Secondly, financial firms do suffer when an economy weakens but there are many different asset classes within their operations, some of which are not necessarily tied to the economy. For example, if equities are doing badly, firms could expand their bond, FX trading or absolute return research support. Moreover, while the financial industry is at the epicentre of any shock to the system caused by a potential hard default by Greece, we are nowhere near 2008 conditions, and even then, FactSet managed to report revenue and earnings growth.
Thirdly, given a resumption to the European growth following the forced expulsion of Greece from the Euro, I think that FactSet will offer some decent upside exposure. I suspect financial firms have held off hiring and expansion plans while adopting a ‘wait and see’ approach. Should the uncertainty be resolved, a release of pent-up hiring should see expansion opportunities for FactSet.
Key Metrics Declining?
One of the concerns with the last results is the confirmation that Annual Subscription Value (ASV) growth appears to be moderating. While ASV implies that it is a good indicator of future growth, investors should understand that clients can give FactSet notice and add or delete parts of the service at will. Therefore, ASV should be looked at it in conjunction with client growth and the outlook for financial firms future spending. The tricky part is judging whether the recent moderation in growth is due to the wider environment or due to competitive positioning.
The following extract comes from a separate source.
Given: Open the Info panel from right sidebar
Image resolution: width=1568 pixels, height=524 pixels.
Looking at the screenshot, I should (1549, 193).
Note from this chart that ASV annual growth didn’t go negative, even at the height of the financial crisis. However, there does appear to be a graduated moderation of growth here even as client growth is doing ok. The industry is very competitive and increasingly firms may be able to source information and analytics from specialized providers or alternative sources. FactSet’s offering covers a wide range of interests so, for example, an equities analyst may use and regard the system in a vastly different way to a wealth manager. Companies like Bankrate (NYSE: RATE) or Morningstar (NASDAQ: MORN) will provide more specialist research in the fields of banking/insurance and mutual finds respectively.
It is noticeable how Morningstar has struggled as equity mutual funds have seen redemptions. In fact, across the industry it is the only one that has seen significant downgrades to estimates this year
All of which, leaves each individual offering from FactSet to be susceptible to competition from a more specialized provider in that field. In view of this I would suggest incorporating a margin-of-safety approach with this stock.
So What Next for FactSet?
Investors will want to follow the stock with a view to deciding whether the moderation in ASV growth is a consequence of the economy or not. It is hard to tell at this stage. However, in future quarters if the macro environment improves but ASV does not accelerate, than I think it is safe to assume that there is some sort of competitive pressure building.
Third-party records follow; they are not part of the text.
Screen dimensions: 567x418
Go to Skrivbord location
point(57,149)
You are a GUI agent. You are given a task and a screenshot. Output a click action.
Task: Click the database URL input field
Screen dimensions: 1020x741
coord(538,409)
Moreover, the stock is hardly cheap. It trades on a forward PE of around 20 and that is not cheap for a stock exposed to the financial services sector. Free cash flow has averaged around $184m for the last three years and this puts it on a FCF/EV yield of 4.6%. Again, I don’t think this is particularly attractive for a business in a competitive market. I would want a larger buffer built into this stock before buying it.
Nonetheless, it is a stock with a lot of attractive drivers and investors would do well to keep an eye on its developments.